## Task goal:
In the sailing excerpt below, could you rewrite the part starting at "No, I do know" and ending at "route maps, instead." with "Inside Passage" changed to "Inner Passage" each time it occurs?

No, I do know why I mention it, actually; I was trying to skimp and save some money last year by avoiding the purchase of small-scale route-finding maps (also not intended for navigation, though Lord knows they cost as much as charts which are) of the Inside Passage by using Google Maps. I was defeated, however, because I found that the location and distinction of the many small landmasses which make up the Inside Passage were so muddled, and the satellite imagery so blurry and indistinct, that there were no clear representations of well-known channels, let alone navigable passages. I broke down and borrowed the route maps, instead.

I hadn't tried the downloadable Google Earth at the time as I assumed it worked from the same data. Operating under the same assumption in reverse, then, I went back today to check out Google Maps north of, say, Port Hardy, and found that there is a world of difference--although some of the sat imagery is still less than pristine (I don't doubt it's hard to find clear days in that neck of the woods; clouds cover some significant patches of the area even on images further south) it is available in considerably more detail--I can actually zoom down in and check out some of our anchorages, including the infamous Boat Inlet. That lighter green patch toward the bottom of the channel, right before it opens up again, are the shoals on which we ran aground. Zoom out a little bit and you'll see how constricted the channel was--once the transmission lever broke, we were committed to going forward until we reached the larger pool at the interior. Unfortunately, we didn't quite make it.

## Dataset excerpt:

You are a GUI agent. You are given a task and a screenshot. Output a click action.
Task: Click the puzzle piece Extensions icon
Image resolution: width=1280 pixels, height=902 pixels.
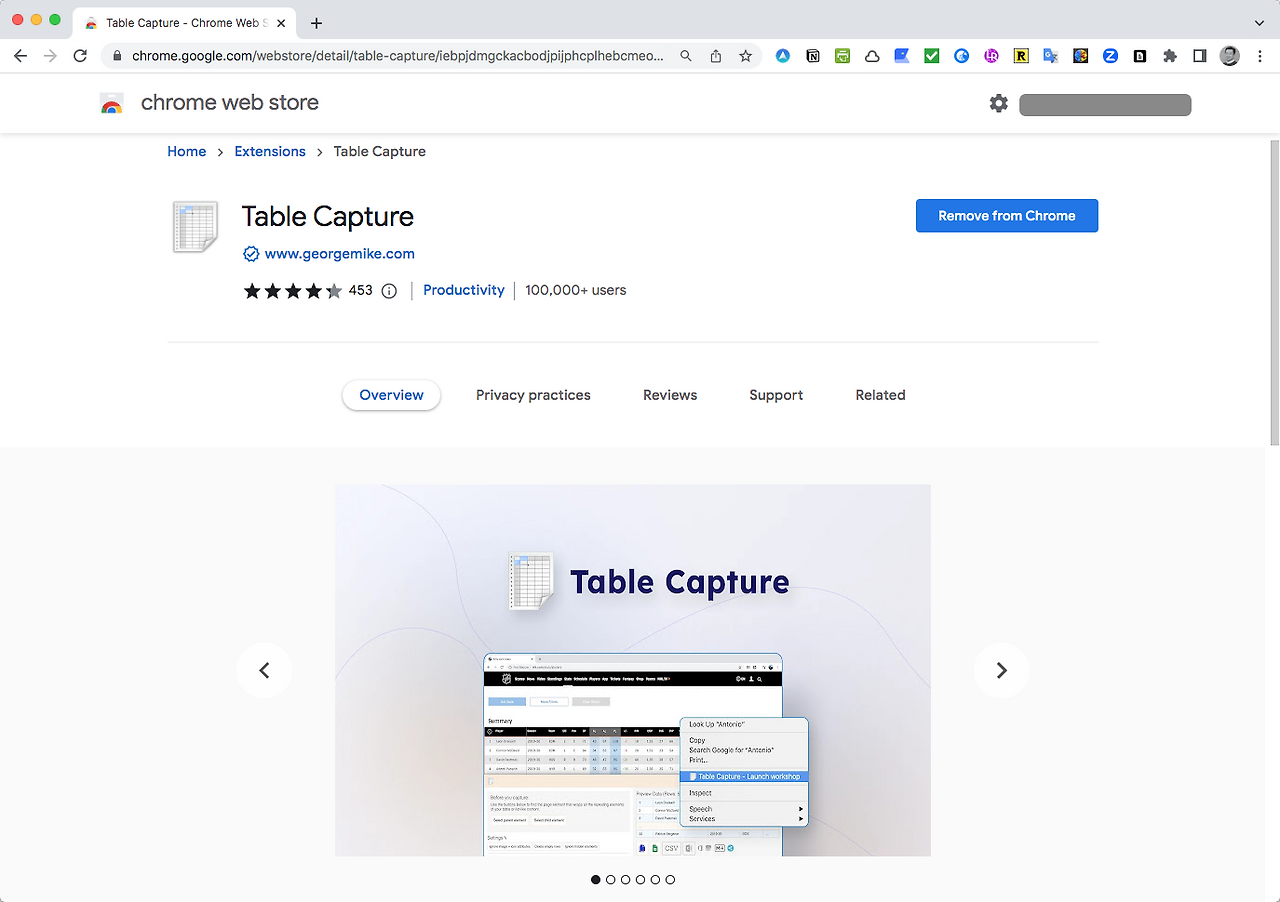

## Correct output:
No, I do know why I mention it, actually; I was trying to skimp and save some money last year by avoiding the purchase of small-scale route-finding maps (also not intended for navigation, though Lord knows they cost as much as charts which are) of the Inner Passage by using Google Maps. I was defeated, however, because I found that the location and distinction of the many small landmasses which make up the Inner Passage were so muddled, and the satellite imagery so blurry and indistinct, that there were no clear representations of well-known channels, let alone navigable passages. I broke down and borrowed the route maps, instead.